You have more than a decade of accounting experience. What drew you to the field and what keeps you engaged?
Ever since I was in high school, I have loved math. I love solving problems on paper — it comes very naturally to me. When it came to finding a career, I figured, why not jump into accounting?
The first few years were pretty hard getting into the field as accounting in practice is different from school. Some elements are the same, but it took me time to build my soft skills and get a well-rounded experience. I have focused on trying different areas of accounting to see what I like best and today, I get more satisfaction and job happiness from collaborating across the company, problem-solving, and building processes from the ground up. Oftentimes people have this preconceived notion that accountants crunch numbers all day, but our roles in an organization are much more than that, and the value we provide is more in solving problems related to financial reporting.

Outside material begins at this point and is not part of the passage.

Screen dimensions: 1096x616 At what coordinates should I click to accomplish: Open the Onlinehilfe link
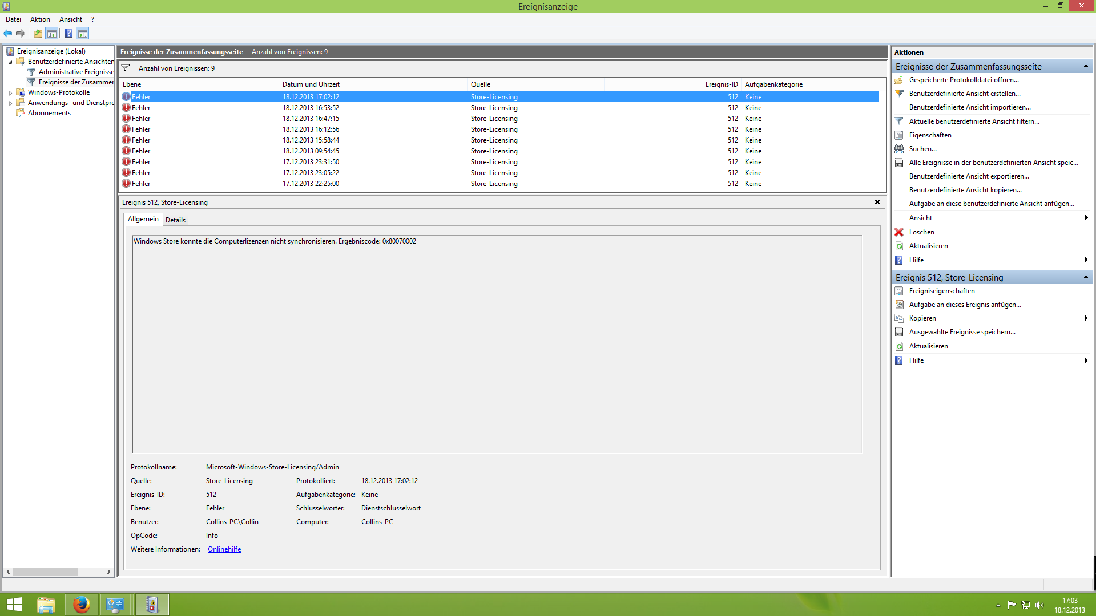pos(224,549)
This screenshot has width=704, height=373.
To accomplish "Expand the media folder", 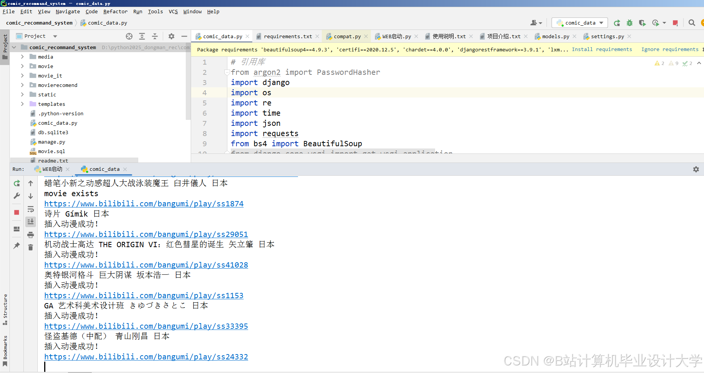I will pyautogui.click(x=23, y=56).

How has your gender shaped your professional experience?
I majored in business administration and accounting in college. Early on, the math classes I attended were predominantly made up of male students, so from the beginning I could feel a gender gap. The gap narrowed as I started taking business classes, and narrowed even more when I moved into accounting.

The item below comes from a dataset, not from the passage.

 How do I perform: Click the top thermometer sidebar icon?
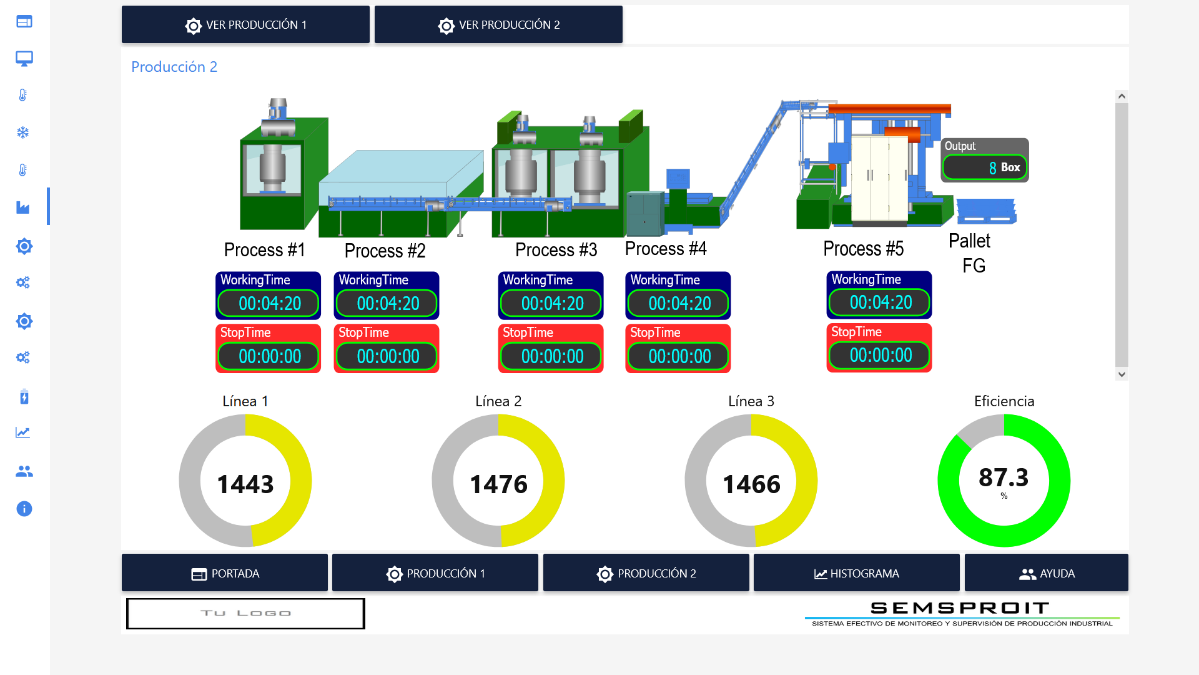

Once I graduated college and entered my career, I definitely encountered sexism. I have worked with some men in the past who treated me and my team of women like assistants. They told us what to do rather than giving us professional courtesy and seeing the value that we provided as experts in our roles. Everyone loses in those situations. I have also experienced gender pay gaps when comparing myself to my male peers in the past, which has been frustrating.
How do you cope with sexism when you encounter it?

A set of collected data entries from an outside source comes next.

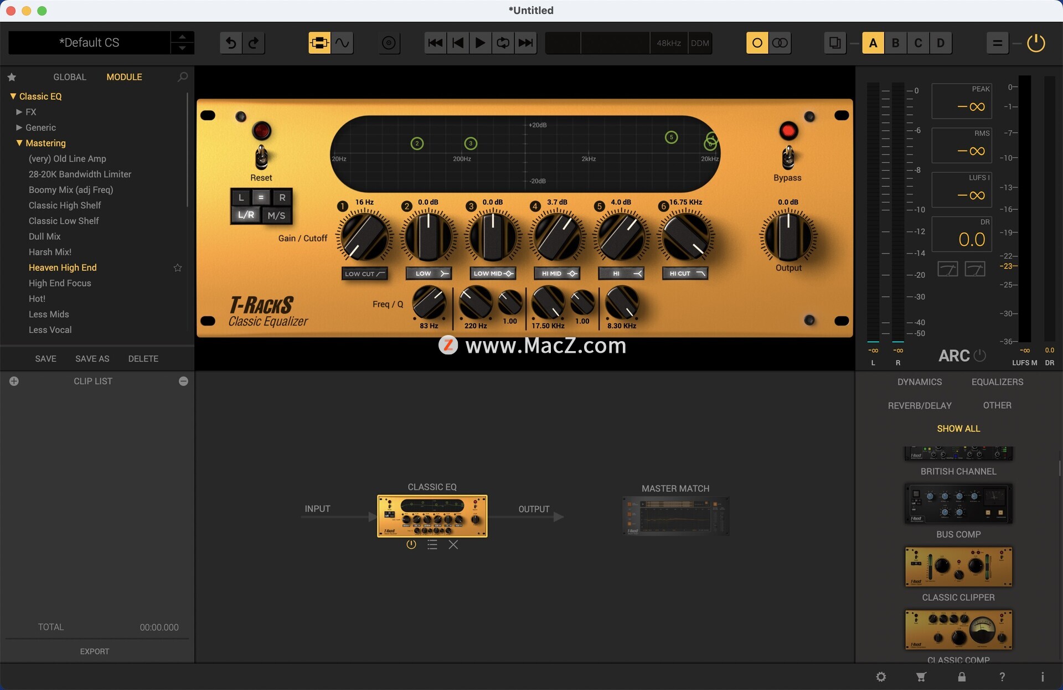Flip the Bypass toggle switch
This screenshot has width=1063, height=690.
pyautogui.click(x=788, y=157)
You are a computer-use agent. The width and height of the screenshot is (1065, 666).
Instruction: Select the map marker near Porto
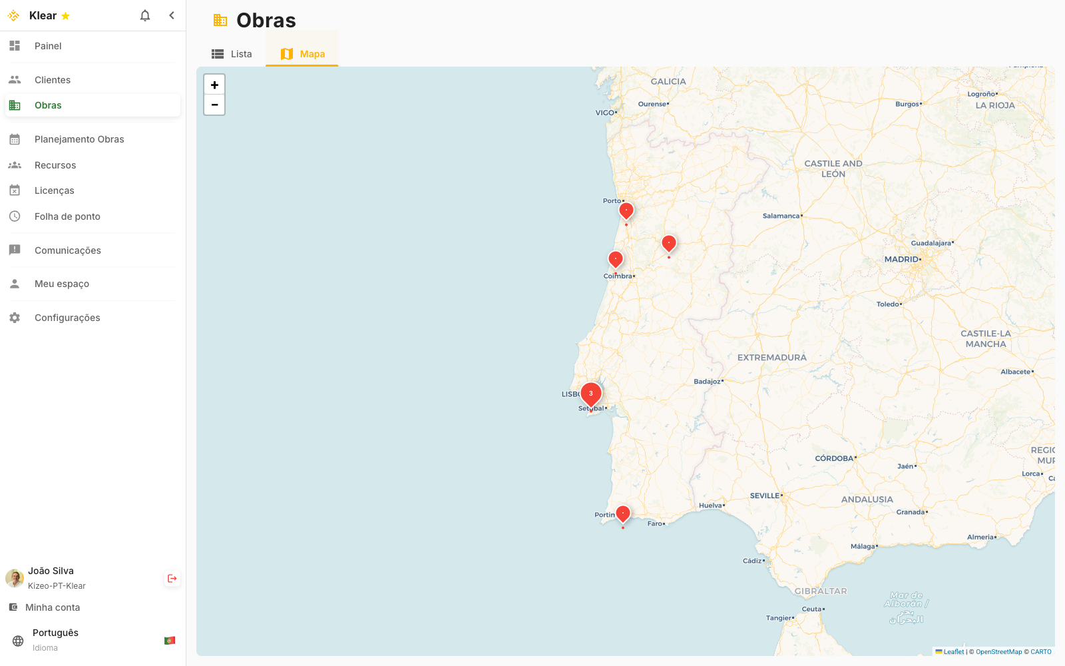626,210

Direct communication is an important skill I’ve picked up in my career. I put my foot down when I feel someone is disrespecting my colleagues or myself. I can be protective of my team, their time and how they are treated in the workplace. I like to face these situations head-on. It has worked best for me in the past to have a conversation with the person that is either knowingly or unknowingly causing harm. I work with them to figure out a solution and set expectations with them.
I feel it’s important that I not just stick up for myself, but for others in the workplace. I’ve encountered situations where women in the workplace tear each other down. This can happen because they feel competitive with each other, or because of a larger toxic environment. Women and nonbinary people have to build each other up in the workplace.
What skill would you say is underrated for people in the accounting field?
Soft skills are underrated. I wish I had taken more time earlier in my career to learn about cultivating professional relationships, getting my name out there, and generally focusing on the “people” side of accounting. It is not only essential to attend training, it is also important to network, and it is really important to figure out how you can be the best leader, because that's half your job. In recent years, I’ve taken on more leadership roles, so I’ve spent more time investing in my soft skills. Had I done that sooner, I think I’d be even more comfortable and confident.
What drew you to work at Treasury Prime?
I really enjoy being at small startups. Where I get the most satisfaction and happiness in my role is being able to build processes from the ground up. I enjoy looking at something that's not working, and problem solving to figure out how I can make it better. Treasury Prime offered me that, along with the challenge of a more senior role in an industry that was new for me — fintech. Previously, I worked in healthtech. Plus, throughout the interview process, I loved everyone I met. The people were just amazing. I’ve been in the role for eight months and I love my team.
Right now my team’s goal is to automate our processes. Like a lot of accounting and finance teams, we live in Excel. We’re working on breaking out of that and building a system that lets us automate key processes like invoicing. This will be a huge timesaver, and will help us scale accounting processes as Treasury Prime grows.